The Howling – Special Edition
Picture:
B- Sound: C+ Extras: B Film: B
The Howling is an early ‘80s horror hit that
largely holds up today. Smart and
efficient, especially for a micro-budget B-picture, the film is a sincere
horror effort, but also a playful one – it pokes fun at the conventions of the
genre, along with the then-emerging phenomenon of self-help therapy. In the arena of modern werewolf films, only
John Landis’ An American Werewolf in
London (released in 1981, the same year as The Howling) stands taller.
The film
is also an early – and unlikely – bright spot in the careers of three talents
who went on to thrive in – and around - Hollywood: director Joe Dante,
screenwriter John Sayles, and makeup effects artist Rob Bottin. Dante, from the school of Roger Corman (his
previous film was the Corman-produced Piranha),
rose to the mainstream after The Howling
hit – Spielberg quickly recruited him to direct the blockbuster Gremlins. Sayles, who wrote The
Howling and another delectable bit of trash – Alligator – simultaneously, became a writer-director of artsy
character dramas (Lone Star, Limbo, and, most recently, Casa de Los Babys). With his remarkable werewolf transformation
work in The Howling, Bottin
instantly became one of the most prominent makeup effects artists in Hollywood;
he went on to create spectacular effects in films like The Thing, Se7en, and Fight Club.

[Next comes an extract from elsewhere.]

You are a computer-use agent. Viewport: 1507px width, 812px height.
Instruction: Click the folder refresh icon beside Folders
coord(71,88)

To The Howling, Dante – besides his staple
performer, Corman veteran Dick Miller, who Dante has cast in every film he’s
directed since – brings genre expertise; he successfully employs the genre’s
conventions as often as he bends them.
Sayles lends the clever satire – his script has TV news reporter Karen
White (Dee Wallace, not yet Dee Wallace-Stone) following a serial killer story
to a self-help retreat for – it turns out – people with some terribly
insuppressible tendencies – lycanthropic ones.

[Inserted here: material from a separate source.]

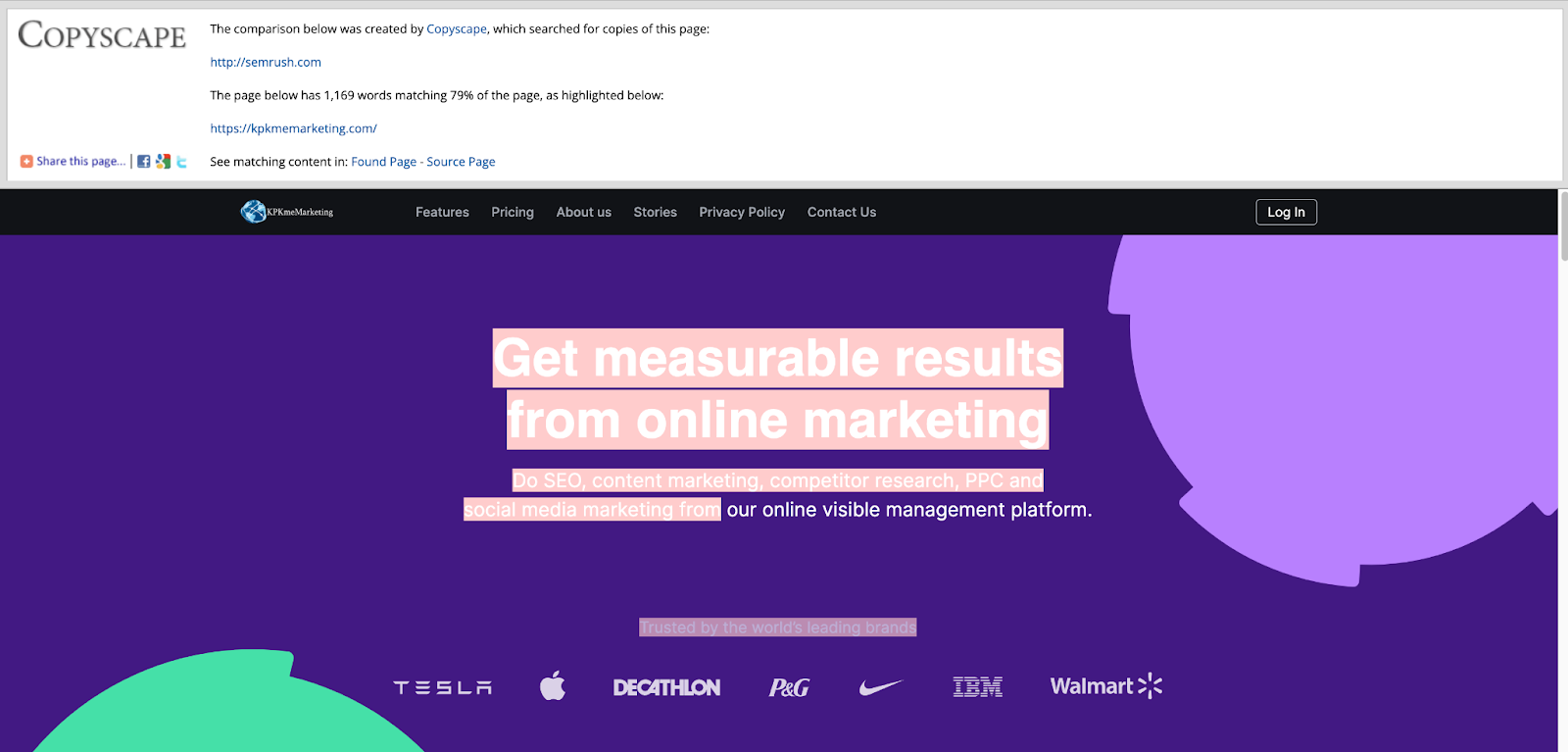Click the orange plus share icon
This screenshot has width=1568, height=752.
(26, 162)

Bottin steps in for the money sequence, the part arguably responsible
for making the film a sensation upon release, the lengthy transformation of
White’s culprit, Eddie (Robert Picardo), into a wolf, shown with minimal
cuts. The sequence’s effects – the
apparent onscreen stretching of Picardo’s flesh and bones – were revolutionary
in 1981, though they were soon upstaged by Rick Baker’s effects in the
abovementioned An American Werewolf in
London.
Despite
the shadow cast over it by that film, The
Howling, after more than two decades, is still loads of fun, still required
viewing for the horror crowd.
MGM’s
latest Howling disc offers both full
frame and anamorphic 1.85:1 transfers of the film. The transfer – along with many of the extras – feels a bit stale;
it appears to be recycled from the days of laserdisc. Sharpness varies greatly from shot to shot. There is a fair amount of noticeable
compression, as well as some mild blemishes on the source print. This transfer isn’t poor, but it is a
disappointment, especially in the context of a new special edition. In the audio department, the disc offers the
film’s original mono mix and a Dolby Digital 5.1 mix. The latter is another disappointment; it sounds a tad
strained. Surrounds and LFE are
nonexistent. Not even the film’s score
– by Pino Donaggio – separates like it should.
All in all, the presentation is slightly subpar.
Unfortunately,
we’ve already seen almost all of the disc’s extras. The commentary – by Dante, Wallace, Picardo, and Christopher
Stone – is the same so-so track from the special edition laserdisc. It’s old news that wasn’t all that lively
when it was new. In addition, the
track’s handful of truly interesting points are covered elsewhere on the disc,
in the “Unleashing the Beast” documentary (more on this later). Also recycled are the laughably vintage
“Making a Monster Movie” featurette; approximately 9 minutes of deleted scenes,
strung together, without commentary, and nothing revelatory; approximately 5
minutes of “outtakes,” a mix of screw-ups and some additional moments excised
from the film; 2 theatrical trailers; and photo galleries including promotional
photos and art, and production photos.
The
disc’s saving grace – and single fresh extra – is the newly-produced,
approximately 53-minute documentary “Unleashing the Beast: Making The Howling.” It’s split into five chapters that cover various aspects of the
film’s production. Almost everyone
you’d want to participate does: Dante, Sayles, and most of the cast. Sadly, the only absentee is a major one:
Bottin. The doc attempts to compensate
by taking an in-depth look at his effects.
Though
the transfer doesn’t give The Howling
the attention it deserves, the new documentary, “Unleashing the Beast”
does. This “special edition” is a mixed
bag, but it is the best that fans can get for now.